**Quoted passage:**
________________________
Rolling Stone (p.74) - 4 stars out of 5 -- "These 23 tracks include hits, surprisingly tough rockers, songs made famous by others -- all delivered in that lung-busting Neil Diamond baritone."
Mojo (Publisher) (p.119) - 4 stars out of 5 -- "How a failing songwriter turned his life into the stuff of hits in 23 songs."
Record Collector (magazine) (p.87) - 4 stars out of 5 -- "His well-crafted tales, equal parts introspection and awe, struck a nerve....These nicely re-mastered original mono recordings are where it all started."
Personnel: Neil Diamond (acoustic guitar); Hugh McCracken (guitar, harmonica); Al Gorgoni, Sal DiTroia, Charlie Macy, Bill Suyker (guitar); Eric Guitar (electric guitar); Artie Kaplan (saxophone); Eddie Bert, Nicky Gravine, Benny Powell (trombone); Artie Butler (piano, organ); Herb Lavelle, Gary Chester , Buddy Saltzman (drums); Ellie Greenwich, Jeff Barry (tambourine, hand claps, background vocals); George Devens (percussion).
Liner Note Authors: Steve Baltin; Neil Diamond.
Recording information: A&R Studios (1966-1967); Atlantic Records Studios (1966-1967); Century Sound Studios (1966-1967); Dick Charles Studio (1966-1967).
Photographer: Leonard Rapoport.
Arranger: Artie Butler.
________________________
(Lines of data)
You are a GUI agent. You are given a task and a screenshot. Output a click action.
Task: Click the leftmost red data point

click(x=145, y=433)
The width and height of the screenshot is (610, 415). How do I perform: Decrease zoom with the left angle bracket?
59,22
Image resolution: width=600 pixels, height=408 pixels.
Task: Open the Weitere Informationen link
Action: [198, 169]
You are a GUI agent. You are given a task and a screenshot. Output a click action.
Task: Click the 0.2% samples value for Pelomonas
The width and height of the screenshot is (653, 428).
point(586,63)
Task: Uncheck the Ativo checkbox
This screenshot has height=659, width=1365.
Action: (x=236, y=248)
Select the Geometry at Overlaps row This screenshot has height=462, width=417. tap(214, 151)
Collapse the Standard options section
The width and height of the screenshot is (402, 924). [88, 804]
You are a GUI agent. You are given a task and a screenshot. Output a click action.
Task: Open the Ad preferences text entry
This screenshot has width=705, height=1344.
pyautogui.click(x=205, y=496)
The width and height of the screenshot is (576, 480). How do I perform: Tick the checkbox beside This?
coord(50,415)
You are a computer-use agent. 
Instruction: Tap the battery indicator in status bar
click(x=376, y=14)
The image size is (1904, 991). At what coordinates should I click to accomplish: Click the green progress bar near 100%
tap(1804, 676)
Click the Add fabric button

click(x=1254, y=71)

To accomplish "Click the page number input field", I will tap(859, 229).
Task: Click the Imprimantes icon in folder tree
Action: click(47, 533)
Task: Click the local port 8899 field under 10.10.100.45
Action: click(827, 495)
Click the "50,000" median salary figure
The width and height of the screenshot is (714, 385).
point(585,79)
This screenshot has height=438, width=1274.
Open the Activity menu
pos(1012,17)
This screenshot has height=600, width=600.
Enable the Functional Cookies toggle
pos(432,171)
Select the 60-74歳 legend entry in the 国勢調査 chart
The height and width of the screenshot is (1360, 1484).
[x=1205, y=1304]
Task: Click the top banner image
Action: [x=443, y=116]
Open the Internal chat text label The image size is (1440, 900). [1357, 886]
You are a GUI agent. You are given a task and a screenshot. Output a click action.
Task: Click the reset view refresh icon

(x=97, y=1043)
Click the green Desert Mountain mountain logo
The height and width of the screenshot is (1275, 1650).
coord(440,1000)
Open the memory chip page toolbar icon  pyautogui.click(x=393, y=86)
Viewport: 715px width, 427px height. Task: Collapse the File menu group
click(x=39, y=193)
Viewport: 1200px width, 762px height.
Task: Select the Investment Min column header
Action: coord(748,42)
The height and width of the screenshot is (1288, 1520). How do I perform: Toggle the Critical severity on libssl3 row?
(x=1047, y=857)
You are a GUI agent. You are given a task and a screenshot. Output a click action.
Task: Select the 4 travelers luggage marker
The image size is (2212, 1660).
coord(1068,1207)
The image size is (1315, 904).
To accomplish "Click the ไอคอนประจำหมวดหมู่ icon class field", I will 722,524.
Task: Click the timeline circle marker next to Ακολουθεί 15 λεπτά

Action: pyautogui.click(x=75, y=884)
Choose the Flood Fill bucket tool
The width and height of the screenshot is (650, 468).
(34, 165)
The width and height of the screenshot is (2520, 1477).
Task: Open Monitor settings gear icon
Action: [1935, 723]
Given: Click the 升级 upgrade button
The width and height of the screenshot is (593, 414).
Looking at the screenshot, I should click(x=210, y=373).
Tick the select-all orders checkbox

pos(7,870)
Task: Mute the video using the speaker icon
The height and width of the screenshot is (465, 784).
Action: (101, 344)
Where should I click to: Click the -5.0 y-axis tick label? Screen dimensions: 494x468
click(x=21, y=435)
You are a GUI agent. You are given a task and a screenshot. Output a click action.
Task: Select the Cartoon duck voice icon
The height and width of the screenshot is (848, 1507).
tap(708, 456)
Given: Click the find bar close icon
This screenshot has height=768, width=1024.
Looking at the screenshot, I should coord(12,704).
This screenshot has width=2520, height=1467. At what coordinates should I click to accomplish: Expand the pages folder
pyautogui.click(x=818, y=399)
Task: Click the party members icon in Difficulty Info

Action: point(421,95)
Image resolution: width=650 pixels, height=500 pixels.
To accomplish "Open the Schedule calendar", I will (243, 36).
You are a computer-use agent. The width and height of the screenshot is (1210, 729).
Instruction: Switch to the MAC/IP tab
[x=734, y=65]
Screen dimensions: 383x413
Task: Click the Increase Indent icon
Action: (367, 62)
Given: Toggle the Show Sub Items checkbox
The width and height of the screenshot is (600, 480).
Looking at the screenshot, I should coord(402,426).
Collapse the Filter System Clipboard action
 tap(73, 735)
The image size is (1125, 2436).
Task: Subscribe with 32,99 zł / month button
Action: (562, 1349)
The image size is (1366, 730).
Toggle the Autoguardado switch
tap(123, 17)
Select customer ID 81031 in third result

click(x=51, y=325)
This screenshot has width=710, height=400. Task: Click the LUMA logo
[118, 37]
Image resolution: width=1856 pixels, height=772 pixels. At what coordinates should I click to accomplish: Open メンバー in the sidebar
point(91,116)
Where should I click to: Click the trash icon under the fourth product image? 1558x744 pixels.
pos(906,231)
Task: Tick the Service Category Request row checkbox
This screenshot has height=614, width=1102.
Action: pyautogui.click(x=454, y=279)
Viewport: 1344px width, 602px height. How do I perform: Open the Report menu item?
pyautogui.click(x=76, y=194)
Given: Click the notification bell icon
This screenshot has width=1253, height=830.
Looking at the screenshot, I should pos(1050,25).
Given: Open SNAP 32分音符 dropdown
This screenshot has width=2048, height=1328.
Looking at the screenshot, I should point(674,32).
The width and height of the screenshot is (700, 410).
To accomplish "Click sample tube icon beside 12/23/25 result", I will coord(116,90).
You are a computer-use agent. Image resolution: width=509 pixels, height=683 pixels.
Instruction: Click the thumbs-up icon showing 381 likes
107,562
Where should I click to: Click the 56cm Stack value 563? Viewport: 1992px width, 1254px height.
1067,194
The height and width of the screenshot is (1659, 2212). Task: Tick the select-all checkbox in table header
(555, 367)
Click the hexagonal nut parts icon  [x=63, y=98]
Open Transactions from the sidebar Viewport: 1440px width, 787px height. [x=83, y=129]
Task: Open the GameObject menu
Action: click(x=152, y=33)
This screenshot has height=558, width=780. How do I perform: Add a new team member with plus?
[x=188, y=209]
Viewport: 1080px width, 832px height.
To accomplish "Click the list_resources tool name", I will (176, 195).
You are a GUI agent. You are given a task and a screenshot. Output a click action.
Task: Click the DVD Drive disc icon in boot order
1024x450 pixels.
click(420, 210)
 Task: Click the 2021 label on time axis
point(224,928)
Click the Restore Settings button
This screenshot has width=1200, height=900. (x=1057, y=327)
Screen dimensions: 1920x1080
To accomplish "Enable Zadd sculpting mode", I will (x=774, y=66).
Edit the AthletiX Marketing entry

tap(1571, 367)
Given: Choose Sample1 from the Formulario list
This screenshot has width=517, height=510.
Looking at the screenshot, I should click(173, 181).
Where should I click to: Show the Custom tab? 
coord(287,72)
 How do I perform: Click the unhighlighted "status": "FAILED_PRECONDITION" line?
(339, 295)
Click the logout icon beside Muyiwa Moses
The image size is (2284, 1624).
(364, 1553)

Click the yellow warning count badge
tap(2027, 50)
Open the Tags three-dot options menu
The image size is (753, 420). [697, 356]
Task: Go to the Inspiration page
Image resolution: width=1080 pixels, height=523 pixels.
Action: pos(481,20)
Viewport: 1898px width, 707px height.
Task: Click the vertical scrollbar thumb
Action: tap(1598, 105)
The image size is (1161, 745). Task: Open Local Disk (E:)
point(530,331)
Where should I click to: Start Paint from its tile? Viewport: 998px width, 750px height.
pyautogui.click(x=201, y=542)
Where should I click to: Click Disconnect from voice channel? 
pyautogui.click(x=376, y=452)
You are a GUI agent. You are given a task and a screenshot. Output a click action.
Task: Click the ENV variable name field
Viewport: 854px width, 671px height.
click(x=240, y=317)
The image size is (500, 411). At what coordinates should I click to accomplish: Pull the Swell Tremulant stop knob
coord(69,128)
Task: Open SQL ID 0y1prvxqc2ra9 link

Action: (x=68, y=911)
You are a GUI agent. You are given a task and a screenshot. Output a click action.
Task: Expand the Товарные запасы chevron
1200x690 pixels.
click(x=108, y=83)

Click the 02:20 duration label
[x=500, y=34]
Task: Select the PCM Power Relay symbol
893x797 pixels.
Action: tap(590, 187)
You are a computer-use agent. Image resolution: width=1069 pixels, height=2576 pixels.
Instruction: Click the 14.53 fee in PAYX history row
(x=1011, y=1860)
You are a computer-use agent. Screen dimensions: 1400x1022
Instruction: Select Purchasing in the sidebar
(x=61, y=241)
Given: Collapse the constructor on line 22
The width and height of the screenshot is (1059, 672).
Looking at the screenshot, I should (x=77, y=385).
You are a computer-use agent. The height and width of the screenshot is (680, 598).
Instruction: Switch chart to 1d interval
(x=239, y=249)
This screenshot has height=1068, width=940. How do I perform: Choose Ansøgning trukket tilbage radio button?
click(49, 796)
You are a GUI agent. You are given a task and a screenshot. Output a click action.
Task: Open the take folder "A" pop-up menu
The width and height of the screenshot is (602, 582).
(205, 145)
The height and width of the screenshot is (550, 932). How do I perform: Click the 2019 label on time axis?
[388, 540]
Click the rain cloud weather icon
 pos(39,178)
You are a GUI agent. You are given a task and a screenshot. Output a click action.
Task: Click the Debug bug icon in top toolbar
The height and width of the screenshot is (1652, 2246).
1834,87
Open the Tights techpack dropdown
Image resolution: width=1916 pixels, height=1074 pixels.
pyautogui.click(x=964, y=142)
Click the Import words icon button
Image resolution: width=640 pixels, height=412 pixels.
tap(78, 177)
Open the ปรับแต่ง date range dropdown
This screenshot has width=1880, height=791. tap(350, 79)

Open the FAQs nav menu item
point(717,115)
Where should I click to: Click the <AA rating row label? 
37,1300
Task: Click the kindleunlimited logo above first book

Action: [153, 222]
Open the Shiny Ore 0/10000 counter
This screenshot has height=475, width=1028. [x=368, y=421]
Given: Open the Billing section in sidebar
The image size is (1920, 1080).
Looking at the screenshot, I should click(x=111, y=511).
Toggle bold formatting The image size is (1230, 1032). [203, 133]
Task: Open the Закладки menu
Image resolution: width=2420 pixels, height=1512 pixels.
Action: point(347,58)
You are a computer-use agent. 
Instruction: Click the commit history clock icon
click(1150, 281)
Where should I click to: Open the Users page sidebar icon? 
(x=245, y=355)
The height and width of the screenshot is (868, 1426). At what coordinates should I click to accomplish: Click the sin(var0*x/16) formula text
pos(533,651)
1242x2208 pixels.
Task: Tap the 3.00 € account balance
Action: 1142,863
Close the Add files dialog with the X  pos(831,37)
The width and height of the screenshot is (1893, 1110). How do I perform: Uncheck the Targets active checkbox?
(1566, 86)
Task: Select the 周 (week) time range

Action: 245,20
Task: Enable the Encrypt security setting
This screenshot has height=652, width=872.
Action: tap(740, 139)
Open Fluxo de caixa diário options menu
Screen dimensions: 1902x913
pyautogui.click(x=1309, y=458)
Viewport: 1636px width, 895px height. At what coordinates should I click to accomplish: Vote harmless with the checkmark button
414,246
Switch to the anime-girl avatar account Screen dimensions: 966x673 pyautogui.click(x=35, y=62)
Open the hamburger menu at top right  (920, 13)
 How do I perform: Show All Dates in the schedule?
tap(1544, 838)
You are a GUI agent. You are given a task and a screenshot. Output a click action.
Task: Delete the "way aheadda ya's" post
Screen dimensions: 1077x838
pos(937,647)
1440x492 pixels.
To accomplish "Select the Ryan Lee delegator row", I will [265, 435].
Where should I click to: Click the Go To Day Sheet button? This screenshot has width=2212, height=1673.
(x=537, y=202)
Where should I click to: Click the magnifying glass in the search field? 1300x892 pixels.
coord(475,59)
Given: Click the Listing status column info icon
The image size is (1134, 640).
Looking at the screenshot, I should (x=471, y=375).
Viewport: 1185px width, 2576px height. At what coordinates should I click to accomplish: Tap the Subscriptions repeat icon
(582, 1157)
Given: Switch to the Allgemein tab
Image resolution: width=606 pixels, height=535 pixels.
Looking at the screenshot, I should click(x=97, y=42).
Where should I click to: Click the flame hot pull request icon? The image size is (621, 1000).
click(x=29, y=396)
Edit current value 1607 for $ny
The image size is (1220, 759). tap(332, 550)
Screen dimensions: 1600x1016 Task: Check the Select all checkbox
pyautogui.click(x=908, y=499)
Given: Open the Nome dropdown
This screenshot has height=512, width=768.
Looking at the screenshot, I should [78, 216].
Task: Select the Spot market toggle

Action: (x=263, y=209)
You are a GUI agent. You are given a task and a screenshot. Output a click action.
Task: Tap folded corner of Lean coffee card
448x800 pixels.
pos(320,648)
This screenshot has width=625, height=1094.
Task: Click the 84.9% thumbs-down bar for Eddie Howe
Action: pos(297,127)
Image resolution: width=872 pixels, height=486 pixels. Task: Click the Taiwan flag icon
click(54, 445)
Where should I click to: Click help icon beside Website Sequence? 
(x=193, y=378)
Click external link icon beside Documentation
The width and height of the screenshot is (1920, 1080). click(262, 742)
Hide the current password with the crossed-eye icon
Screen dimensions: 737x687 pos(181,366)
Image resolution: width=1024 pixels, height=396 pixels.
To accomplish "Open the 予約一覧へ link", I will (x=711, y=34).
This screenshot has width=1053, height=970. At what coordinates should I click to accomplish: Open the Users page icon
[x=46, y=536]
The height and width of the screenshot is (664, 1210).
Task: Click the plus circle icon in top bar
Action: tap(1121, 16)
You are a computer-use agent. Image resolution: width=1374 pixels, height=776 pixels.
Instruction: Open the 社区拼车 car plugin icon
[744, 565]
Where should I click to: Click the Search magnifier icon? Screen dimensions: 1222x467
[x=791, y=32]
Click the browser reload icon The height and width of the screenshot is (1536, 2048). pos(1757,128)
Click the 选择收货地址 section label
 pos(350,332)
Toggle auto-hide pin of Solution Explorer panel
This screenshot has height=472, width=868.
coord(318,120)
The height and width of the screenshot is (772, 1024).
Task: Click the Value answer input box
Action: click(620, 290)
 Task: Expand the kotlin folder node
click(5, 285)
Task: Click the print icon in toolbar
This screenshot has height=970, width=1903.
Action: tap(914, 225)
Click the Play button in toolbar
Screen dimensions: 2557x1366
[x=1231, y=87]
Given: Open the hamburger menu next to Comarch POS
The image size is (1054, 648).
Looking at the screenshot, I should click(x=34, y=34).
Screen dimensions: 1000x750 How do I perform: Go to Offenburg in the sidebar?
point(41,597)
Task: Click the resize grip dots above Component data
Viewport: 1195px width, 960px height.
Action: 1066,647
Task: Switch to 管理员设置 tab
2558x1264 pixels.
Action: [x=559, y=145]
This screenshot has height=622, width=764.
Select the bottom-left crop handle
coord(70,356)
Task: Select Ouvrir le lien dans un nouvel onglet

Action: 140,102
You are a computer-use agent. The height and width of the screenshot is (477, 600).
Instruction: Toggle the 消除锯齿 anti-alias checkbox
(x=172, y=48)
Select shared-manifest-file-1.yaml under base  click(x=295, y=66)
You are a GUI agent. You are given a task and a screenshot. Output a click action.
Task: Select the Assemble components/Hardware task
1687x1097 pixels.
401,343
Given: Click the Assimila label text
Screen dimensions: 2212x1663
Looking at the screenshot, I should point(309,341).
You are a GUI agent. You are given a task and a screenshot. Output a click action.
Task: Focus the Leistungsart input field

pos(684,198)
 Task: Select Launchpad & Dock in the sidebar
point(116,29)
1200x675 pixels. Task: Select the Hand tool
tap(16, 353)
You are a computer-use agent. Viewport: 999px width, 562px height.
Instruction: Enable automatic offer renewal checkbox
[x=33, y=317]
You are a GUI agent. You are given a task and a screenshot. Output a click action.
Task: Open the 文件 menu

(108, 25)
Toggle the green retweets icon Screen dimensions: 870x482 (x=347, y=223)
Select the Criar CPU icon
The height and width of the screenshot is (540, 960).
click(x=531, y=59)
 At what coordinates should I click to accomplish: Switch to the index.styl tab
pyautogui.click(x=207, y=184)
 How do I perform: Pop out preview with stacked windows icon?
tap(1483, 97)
________________________
**Requirement 1:** Rewrite the paragraph of the album notes that begins "Personnel: Neil Diamond" as a list of players grouped by instrument.
**Requirement 2:** Using the album notes, decide whether each statement agrees with them: (a) Rolling Stone gave 5 stars out of 5. (b) Record Collector refers to re-mastered stereo recordings. (c) Artie Butler is credited as the arranger.

**Correct output 1:**
- Acoustic guitar: Neil Diamond
- Guitar: Hugh McCracken (also harmonica), Al Gorgoni, Sal DiTroia, Charlie Macy, Bill Suyker
- Electric guitar: Eric Guitar
- Saxophone: Artie Kaplan
- Trombone: Eddie Bert, Nicky Gravine, Benny Powell
- Piano and organ: Artie Butler
- Drums: Herb Lavelle, Gary Chester, Buddy Saltzman
- Tambourine, hand claps and background vocals: Ellie Greenwich, Jeff Barry
- Percussion: George Devens

**Correct output 2:**
(a) No: "Rolling Stone (p.74) - 4 stars out of 5"
(b) No: "These nicely re-mastered original mono recordings are where it all started."
(c) Yes: "Arranger: Artie Butler."